As manufacturing processes grow more complex, efficient scheduling and resource coordination have become central challenges for operations managers across industries.

This dissertation addresses the Job Shop Scheduling Problem with Transportation (JSSPT), extending the traditional framework by incorporating realistic transportation constraints, specifically focusing on Automated Guided Vehicles (AGVs) with multi-load capacity. While most prior work assumes single-load vehicles, our study introduces and investigates a more practical scenario where the AGV fleet is limited and each vehicle can transport multiple jobs simultaneously.

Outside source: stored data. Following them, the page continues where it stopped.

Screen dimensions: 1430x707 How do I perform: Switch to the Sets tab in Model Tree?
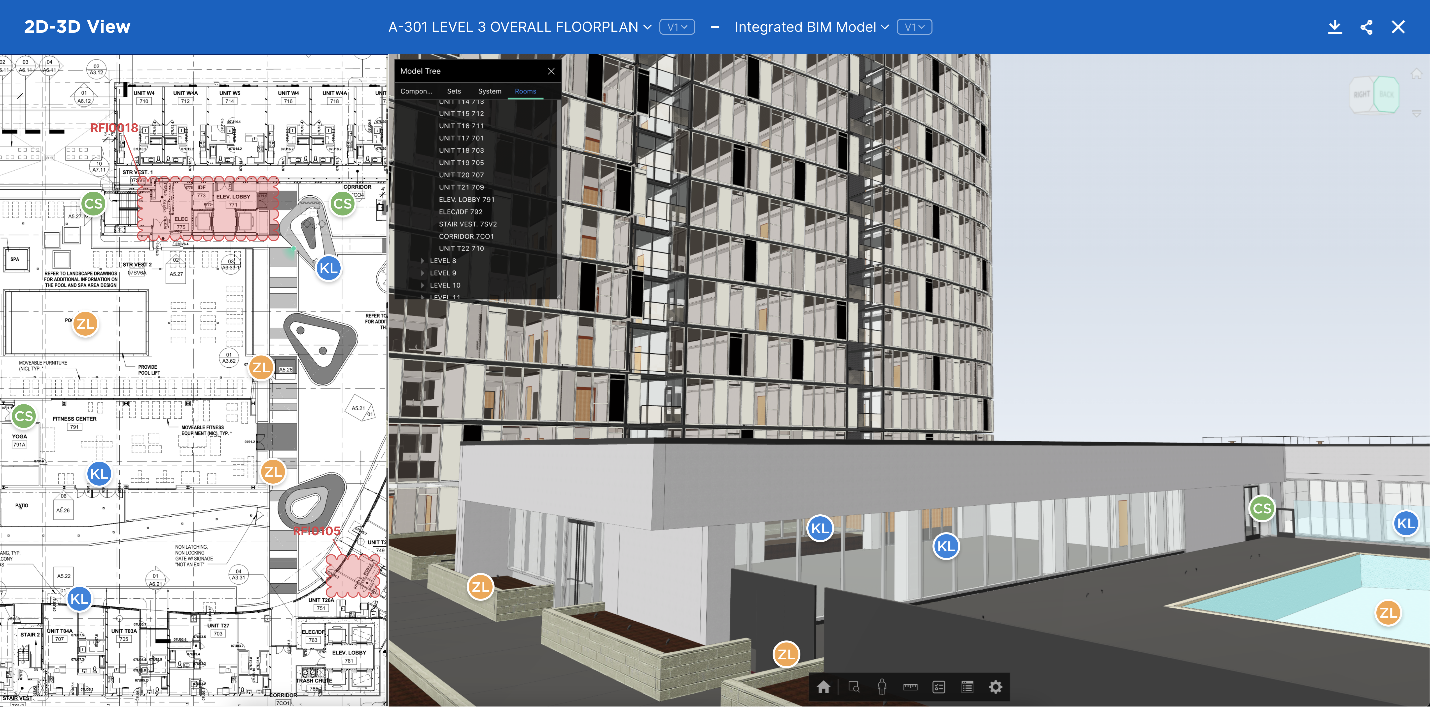pos(454,91)
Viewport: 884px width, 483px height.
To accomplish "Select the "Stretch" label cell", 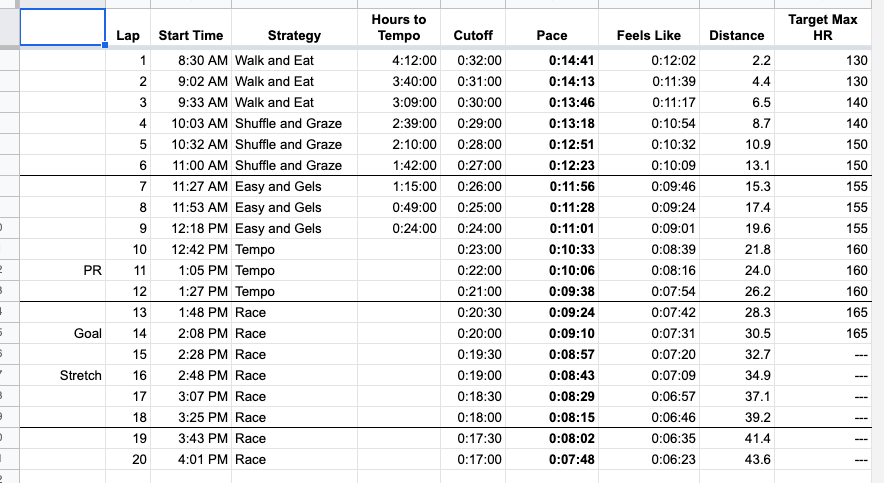I will pyautogui.click(x=62, y=375).
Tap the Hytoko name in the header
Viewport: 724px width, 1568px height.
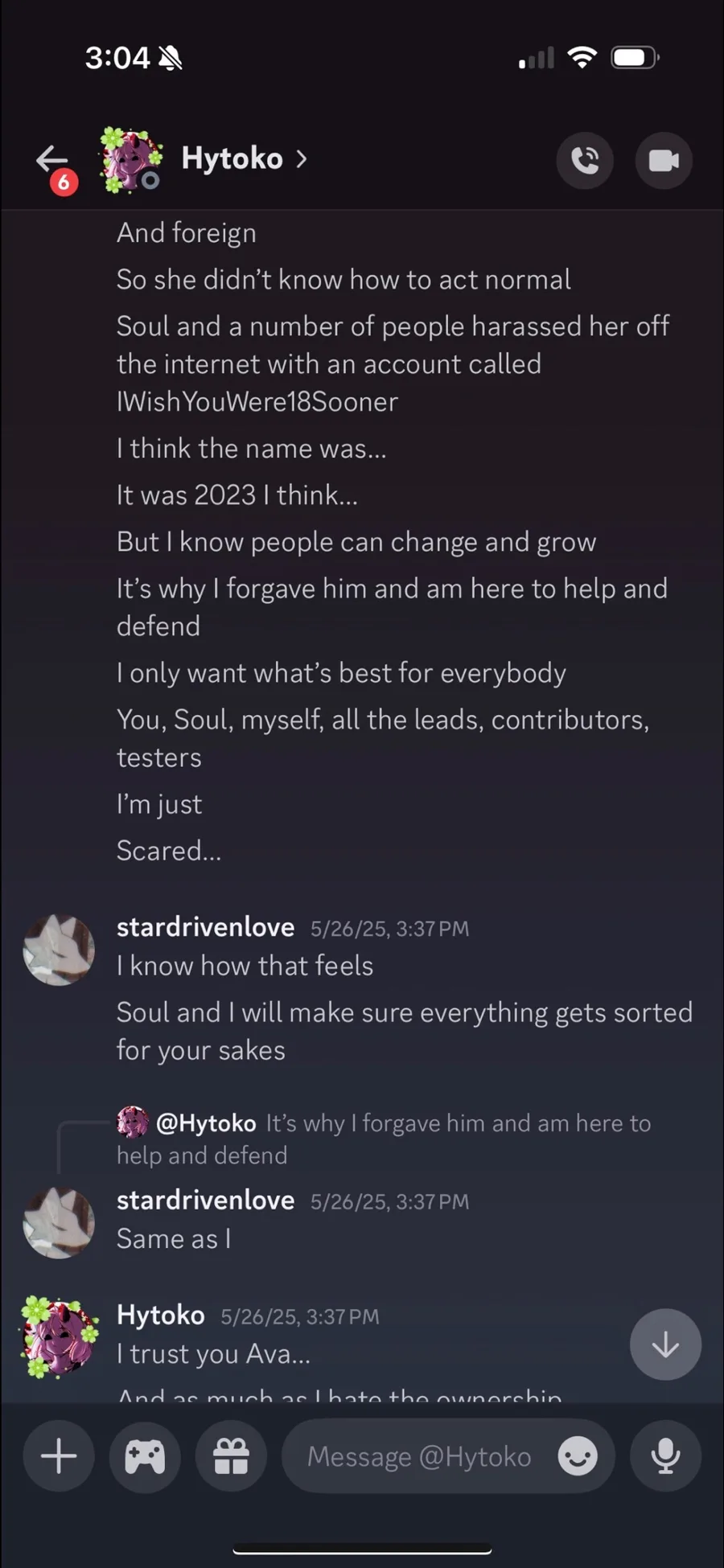click(232, 159)
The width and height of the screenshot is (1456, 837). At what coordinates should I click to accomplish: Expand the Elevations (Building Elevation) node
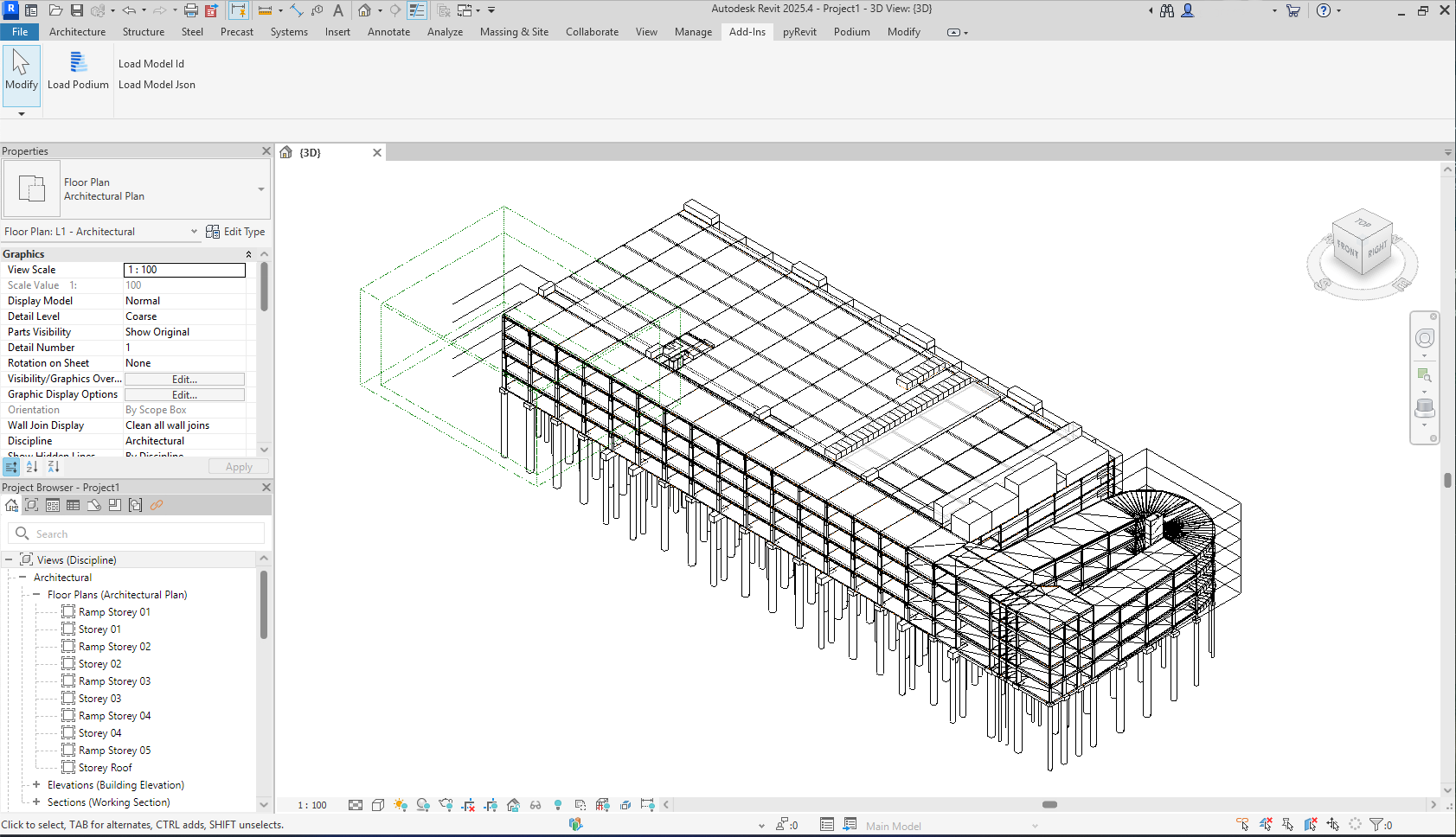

We develop a Biased Random-Key Genetic Algorithm (BRKGA) tailored for JSSPT with multi-load AGVs and validate its performance on benchmark instances. Computational results demonstrate that multi-load AGVs lead to substantial improvements in system performance, notably reducing makespan by minimizing empty trips and better synchronizing transportation with production. We also analyze the trade-off between increasing fleet size and vehicle capacity, finding that a smaller fleet of higher-capacity AGVs can outperform a larger fleet of single-load vehicles, yielding additional benefits such as reduced floor space and lower operational costs.

Our findings underscore the importance of integrated scheduling, as the configuration and coordination of transportation resources directly influence system efficiency. This dissertation fills an important gap in the literature by formulating and solving the JSSPT with multi-load AGVs and provides practical insights for managers seeking to optimize operational processes.